The six-month short hold tenancy agreement is dreadful. Although we’ve been here three years now there is always that fear we could be evicted through no fault of our own. Landlords don’t have to give a reason once the six months is up. I know of people forced to uproot on a regular basis. A single mother from the village was forced to move out because the Landlord wanted to move one of their employees in. The same Landlord evicted their tenants so they could renovate the house and triple the rent, forcing the previous tenants to live in a caravan behind a friend’s house. Moving house is such a stressful thing, especially with a family, and to do that regularly is expensive too.

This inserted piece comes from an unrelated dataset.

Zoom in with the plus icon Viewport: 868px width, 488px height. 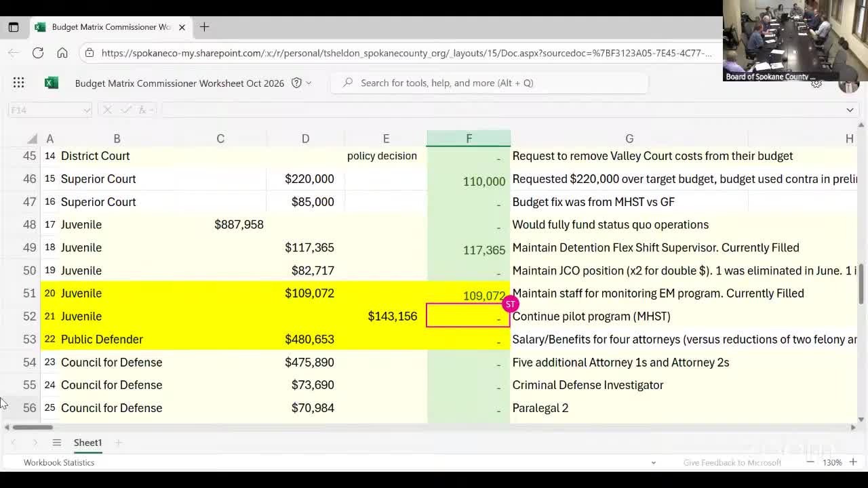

Discharging Homeless Figures

I am not happy about Local Housing Authorities discharging their homeless figures by using the private rented sector. We need more council housing. That is what it was supposed to be for—people in need. We should not be selling off council housing, even on a “right to buy”. I mean, I can’t exercise a right to buy on our rented place using all the rent we’ve already paid as a discount can I? It’s incredibly unfair, especially since many people who would have been eligible for council housing are stuck in unregulated sub-standard private accommodation. No right to buy for them—just high rents and lack of security. Council housing should be for the most needy like the homeless, those who may need lifetime assistance like the disabled, those unable to work due to caring for children/parents, etc. Those who can should be able to buy their own home on the open market or rent from the private sector. Of course this depends on more council housing, and houses that are truly affordable to buy and rent.

My experiences of the private rented sector have not been great. I so desperately want to buy as I want that long-term security, to be able to retire without having to pay rent to a private Landlord, to leave something for our son, etc. I will be very sad if I have to rent for the rest of my life, but if I do I would welcome changes to make the experience better for all. These changes are long, long, overdue.